Police reform, occupational safety and city finances are at stake in Philadelphia’s first union negotiations since the pandemic
Most of the cityâs employees have been working without collective agreements since early July, while Mayor Jim Kenneyâs administration is negotiating new contracts with the four major municipal unions that will shape the cityâs workforce after the pandemic.
Much more than money is at stake in the talks, which affect around 22,300 of the city’s 26,800 employees.
The government has tied much of its hopes for major police reform – including a less favorable disciplinary measure for officers accused of wrongdoing – to its contract with the Fraternal Order of Police Lodge 5 police union, as sanitary workers respond to workers’ security needs revealed during the pandemic want to enter.
âThis is a very big moment. What the pandemic taught us – not just the city, the world – is the importance of city workers, âsaid Ernest Garrett, president of the 9,500-member Union of District Council 33 of the American Federation of State, County and Municipal Employees. “The picture should be a little clearer that we deserve to be treated fairly, that our families are important, that our jobs are important, that we are not just something to be scratched off your shoes.”
Neither union leaders nor a Kenney spokesman would discuss details of the ongoing talks. The spokeswoman, Deana Gamble, said that both sides “are actively working towards new deals” but that the government is not “negotiating our employment contracts in the press.”
Although the pacts expired on July 1, it is not uncommon for negotiations to stretch past the expiration date. A union, AFSCME District Council 47, which represents the city’s 3,700 employees, decided to extend their contract for 60 days while talks continued. There is little practical difference between working with and without a contract when all parties are negotiating by consensus, it seems.
Garrett and the chairman of the city’s white-collar union, which represents workers such as administrative assistants and first-level supervisors, said they had exchanged initial proposals with the city and hope to reach an agreement this summer. The other two unions, which currently have no contract and represent police and fire fighters, usually negotiate their contracts through a special procedure for public sector unions representing public security workers.
Traditionally, mayors negotiate multi-year contracts at the start of each of their four-year terms, and all four union contracts should expire in June 2020. When the pandemic broke out, however, the government orchestrated one-year contracts that largely matched the terms of the previous contracts and gave workers wage increases of around 2% to 2.5%.
Kenney then said the city needed more time to understand how the pandemic would affect the city’s budget, despite the decision having its critics.
The one-year deal with the 6,500-member FOP also came two months before the police murder of George Floyd in Minneapolis and meant the government had to wait a year before negotiating police reform measures Kenney wanted to enact after the protests.
Administrative officials testified on the city council that one of the city’s priorities for the police contract is to give the police commissioner more flexibility in relocating officers, to reverse a previous change to the employee residency regime that allowed police veterans to move to the city abandoned, and most reform of disciplinary arbitration that has allowed numerous officials to stay with the police or reduce their sentences.
FOP Lodge 5 President John McNesby did not respond to a request for comment.
Kenney, son of a firefighter, is a work-friendly mayor who was elected with broad union support and awarded generous contracts with city workers, which helped the city budget soar during his tenure.
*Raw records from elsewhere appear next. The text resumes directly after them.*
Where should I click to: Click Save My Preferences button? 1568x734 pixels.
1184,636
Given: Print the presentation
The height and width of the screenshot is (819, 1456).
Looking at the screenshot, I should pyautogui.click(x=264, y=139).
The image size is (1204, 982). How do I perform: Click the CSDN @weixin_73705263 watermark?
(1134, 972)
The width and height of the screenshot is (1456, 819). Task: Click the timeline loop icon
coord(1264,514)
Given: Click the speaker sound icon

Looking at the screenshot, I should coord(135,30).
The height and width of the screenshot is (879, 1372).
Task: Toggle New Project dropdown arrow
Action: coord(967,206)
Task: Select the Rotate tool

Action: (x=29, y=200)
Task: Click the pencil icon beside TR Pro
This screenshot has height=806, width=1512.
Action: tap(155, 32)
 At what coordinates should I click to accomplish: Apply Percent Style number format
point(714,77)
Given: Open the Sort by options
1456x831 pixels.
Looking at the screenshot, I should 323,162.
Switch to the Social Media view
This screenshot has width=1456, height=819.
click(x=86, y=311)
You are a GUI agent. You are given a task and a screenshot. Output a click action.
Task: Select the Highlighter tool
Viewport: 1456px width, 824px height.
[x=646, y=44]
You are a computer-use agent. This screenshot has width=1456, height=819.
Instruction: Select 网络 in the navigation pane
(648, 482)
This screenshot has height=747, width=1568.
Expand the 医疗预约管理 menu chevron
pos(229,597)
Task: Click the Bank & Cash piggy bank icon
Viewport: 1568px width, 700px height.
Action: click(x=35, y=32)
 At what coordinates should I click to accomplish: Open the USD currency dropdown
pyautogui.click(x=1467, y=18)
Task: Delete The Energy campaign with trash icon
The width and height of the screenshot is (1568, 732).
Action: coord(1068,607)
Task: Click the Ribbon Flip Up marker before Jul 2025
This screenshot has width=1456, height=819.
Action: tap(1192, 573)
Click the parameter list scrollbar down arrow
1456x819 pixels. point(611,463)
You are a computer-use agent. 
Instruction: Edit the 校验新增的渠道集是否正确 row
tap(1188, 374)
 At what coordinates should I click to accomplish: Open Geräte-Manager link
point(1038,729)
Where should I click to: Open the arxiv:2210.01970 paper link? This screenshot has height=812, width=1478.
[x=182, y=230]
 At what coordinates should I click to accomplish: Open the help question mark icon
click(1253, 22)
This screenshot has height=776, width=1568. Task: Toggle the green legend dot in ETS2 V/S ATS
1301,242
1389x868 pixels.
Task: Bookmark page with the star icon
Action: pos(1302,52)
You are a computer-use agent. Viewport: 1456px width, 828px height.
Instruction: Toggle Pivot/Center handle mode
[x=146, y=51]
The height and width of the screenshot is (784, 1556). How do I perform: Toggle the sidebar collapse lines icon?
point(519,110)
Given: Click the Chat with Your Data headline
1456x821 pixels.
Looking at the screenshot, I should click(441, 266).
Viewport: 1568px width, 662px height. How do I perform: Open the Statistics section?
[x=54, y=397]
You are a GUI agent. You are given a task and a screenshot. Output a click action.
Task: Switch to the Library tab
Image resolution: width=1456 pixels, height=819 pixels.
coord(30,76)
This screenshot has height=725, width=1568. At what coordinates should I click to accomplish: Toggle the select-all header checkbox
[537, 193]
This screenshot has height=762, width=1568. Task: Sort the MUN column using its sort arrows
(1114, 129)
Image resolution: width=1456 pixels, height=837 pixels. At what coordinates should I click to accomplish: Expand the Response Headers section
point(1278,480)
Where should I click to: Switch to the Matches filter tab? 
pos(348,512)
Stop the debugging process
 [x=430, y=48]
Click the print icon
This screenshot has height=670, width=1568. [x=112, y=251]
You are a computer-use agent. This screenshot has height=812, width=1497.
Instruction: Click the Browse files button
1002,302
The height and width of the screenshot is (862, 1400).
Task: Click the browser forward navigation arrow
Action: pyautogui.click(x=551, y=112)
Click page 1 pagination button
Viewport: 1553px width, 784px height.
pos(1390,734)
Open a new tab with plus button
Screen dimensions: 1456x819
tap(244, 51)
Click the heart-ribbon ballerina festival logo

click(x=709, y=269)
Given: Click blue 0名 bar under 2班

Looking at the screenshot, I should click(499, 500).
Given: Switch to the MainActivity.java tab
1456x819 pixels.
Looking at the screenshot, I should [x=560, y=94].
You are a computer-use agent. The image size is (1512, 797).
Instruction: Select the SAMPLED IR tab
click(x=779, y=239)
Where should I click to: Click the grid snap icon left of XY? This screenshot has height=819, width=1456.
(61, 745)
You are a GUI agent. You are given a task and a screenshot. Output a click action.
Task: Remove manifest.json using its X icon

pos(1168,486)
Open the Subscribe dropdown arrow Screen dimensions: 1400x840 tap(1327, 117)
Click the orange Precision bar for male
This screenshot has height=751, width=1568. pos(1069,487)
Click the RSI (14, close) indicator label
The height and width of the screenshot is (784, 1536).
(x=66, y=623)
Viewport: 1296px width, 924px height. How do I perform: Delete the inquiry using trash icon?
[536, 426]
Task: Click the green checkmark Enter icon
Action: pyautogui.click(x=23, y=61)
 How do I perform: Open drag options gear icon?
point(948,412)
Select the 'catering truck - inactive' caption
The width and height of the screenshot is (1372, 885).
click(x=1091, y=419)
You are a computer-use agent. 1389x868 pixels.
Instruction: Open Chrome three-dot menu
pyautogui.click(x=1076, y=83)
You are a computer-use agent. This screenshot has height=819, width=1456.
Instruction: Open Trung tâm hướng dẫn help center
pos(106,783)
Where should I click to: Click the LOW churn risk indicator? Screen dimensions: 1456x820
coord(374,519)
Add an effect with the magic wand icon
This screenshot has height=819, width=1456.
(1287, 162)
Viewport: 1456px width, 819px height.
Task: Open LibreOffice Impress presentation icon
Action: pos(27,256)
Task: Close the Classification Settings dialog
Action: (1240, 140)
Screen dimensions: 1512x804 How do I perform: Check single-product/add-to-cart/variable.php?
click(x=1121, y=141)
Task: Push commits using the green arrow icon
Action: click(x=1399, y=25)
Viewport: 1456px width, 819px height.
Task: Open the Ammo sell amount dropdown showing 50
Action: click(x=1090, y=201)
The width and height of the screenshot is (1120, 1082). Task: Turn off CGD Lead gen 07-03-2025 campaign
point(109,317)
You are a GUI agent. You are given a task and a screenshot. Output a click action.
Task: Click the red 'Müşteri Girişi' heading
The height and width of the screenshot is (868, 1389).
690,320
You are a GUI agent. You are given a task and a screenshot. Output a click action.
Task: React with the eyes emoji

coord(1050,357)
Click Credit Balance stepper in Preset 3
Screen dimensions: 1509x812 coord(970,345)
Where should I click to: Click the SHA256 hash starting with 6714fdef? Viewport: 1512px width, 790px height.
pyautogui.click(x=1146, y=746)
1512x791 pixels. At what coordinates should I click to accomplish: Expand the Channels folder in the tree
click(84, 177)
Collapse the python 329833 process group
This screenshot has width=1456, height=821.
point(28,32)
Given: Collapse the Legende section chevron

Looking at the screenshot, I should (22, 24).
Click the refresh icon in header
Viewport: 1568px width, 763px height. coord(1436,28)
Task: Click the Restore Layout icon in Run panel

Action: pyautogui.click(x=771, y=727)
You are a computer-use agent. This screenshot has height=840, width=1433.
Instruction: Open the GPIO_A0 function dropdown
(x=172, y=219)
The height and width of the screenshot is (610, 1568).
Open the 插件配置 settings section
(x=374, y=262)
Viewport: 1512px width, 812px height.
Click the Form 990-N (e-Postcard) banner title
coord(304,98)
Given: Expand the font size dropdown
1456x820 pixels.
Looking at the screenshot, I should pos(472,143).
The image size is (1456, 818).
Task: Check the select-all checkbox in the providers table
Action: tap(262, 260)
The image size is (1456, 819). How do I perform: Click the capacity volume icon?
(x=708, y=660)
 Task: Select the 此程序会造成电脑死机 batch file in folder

When Kenney took office in 2016, the budget was $ 4.02 billion. This year’s budget, which went into effect July 1, is $ 5.27 billion.
It is likely that the city’s workers will get another boost in negotiated contracts. Garrett and District Council 47 President Cathy Scott said they were encouraged by the government’s initial proposals.
“I don’t feel like we’re dealing with stubborn problems,” said Scott. In addition to raising salaries, her union is seeking changes to the grievance process and performance reviews.
Kenney’s approach is in stark contrast to that of his predecessor Michael A. Nutter, who took office just before the global financial crisis in 2008 and was at war with all unions – except the FOP – for most of his eight-year tenure on wages, health care and pension benefits to win. In 2013, during Nutter’s annual budget speech, union members rushed the council chambers, drowned out the mayor’s speech and forced him to leave early.
State law treats uniformed and non-uniformed trade unions differently. While the AFSCME district councils negotiate directly with the city and have the right to strike, the FOP and the International Association of Fire Fighters Local 22 are excluded from the strike and their contracts are determined through “arbitration of interests,” a process used by the panel of persons hears suggestions from employees and management and tries to find a compromise.
Each side selects one panelist and both sides agree on a third. For the FOP contract, the city has chosen Ballard Spahr’s attorney Shannon D. Farmer, who previously represented the city in contract negotiations during Nutter’s tenure, and the FOP has selected Willig Williams & Davidson attorney Ralph J. Teti. The swing voice is veteran umpire Alan A. Symonette, who previously served as an attorney for the National Labor Relations Board and Philadelphia Gas Works.
The arbitration process means that the city has little control over the outcome of the FOP contract. The government hopes, however, that it can sensibly reform the agreement that has now been drawn up.
“We continue to hope to achieve significant reforms to the arbitration, disciplinary process and other key management priorities,” said Gamble.